I will run through two methods: the 'unofficial' method, and the (more) 'official' method.
Intuitive approach around the limit:
Using the compound angle and double angle formulas for sin and cos:
sin(3y) = sin (2y + y)
=sin(2y)cosy + cos(2y)siny)
=2sinycos^2y+(2cos^2y-1)siny
=4sinycos^2y - siny
(Rearranging to get it all in terms of sin(y))
=4siny(1-sin^2y) - siny
=3siny - 4sin^3y
Now we want to find the square of that (sin(3y)):
sin^2(3y) = (3siny - 4sin^3y)^2
=(siny(3-4sin^2y))^2
=sin^2y(3- (4 - 4cos^2y))^2
= sin^2y(4cos^2y - 1)^2
Now to find:
lim_(y rarr 0) (sin^2y(4cos^2y - 1)^2 - 3y^2)/(y^2 + y^3)
This is where we start to get a bit 'intuitive'...
As y rarr 0, siny rarr 0
rArr siny rarr y
Hence let y = siny.
Meanwhile cosy rarr 1
Hence let cosy = 1.
This simplifies the limit down to:
lim_(y rarr 0) (y^2(3)^2 - 3y^2)/(y^2 + y^3)

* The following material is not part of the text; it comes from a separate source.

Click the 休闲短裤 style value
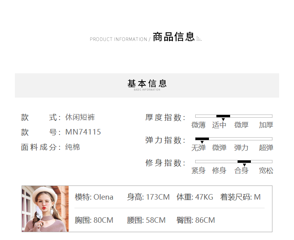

=lim_(y rarr 0)(6y^2)/(y^2 + y^3)
=6 lim_(y rarr 0) y^2/(y^2(1+y))
=6 lim_(y rarr 0) 1/(1+y)
Finally letting y = 0 we get:
6 lim_(y rarr 0) 1
= 6
Official approach to the limit:
This uses L'Hopital's Rule, i.e. if lim_(y rarr 0) f(x)/g(x) yields a mathematically impossible result, then the limit will be the same if you repeatedly differentiate f and g to the point where the result is no longer undefined.
lim_(y rarr 0) (sin^2(3y) - 3y^2)/(y^2 + y^3)
lim_(y rarr 0) (d/dx(sin^2(3y) - 3y^2))/(d/dx(y^2 + y^3))
By the chain rule, this is equal to:
lim_(y rarr 0) (6sin(3y)cos(3y) - 6y)/(2y + 3y^2)
Still gives out the zero denominator, so we do it all again!
By the product and chain rules:
d/dx(6sin(3y)cos(3y)
=6(3cos(3y)cos(3y) + (-sin(3y)sin(3y))
=6(3cos^3y - 3sin^3y)
Hence:
lim_(y rarr 0) (6sin(3y)cos(3y) - 6y)/(2y + 3y^2)
=lim_(y rarr 0) (18cos^2(3y) - 18sin^2(3y) - 6)/(2 +6y)
Rearranging the trigonometric parts of the numerator using the Pythagorean Identity, we get:
lim_(y rarr 0) (36cos^2(3y) - 18 - 6)/(2 +6y)
Finally letting y=0, we get:
(36-18-6)/2
=6
Goodness, that was long - I hope it helps!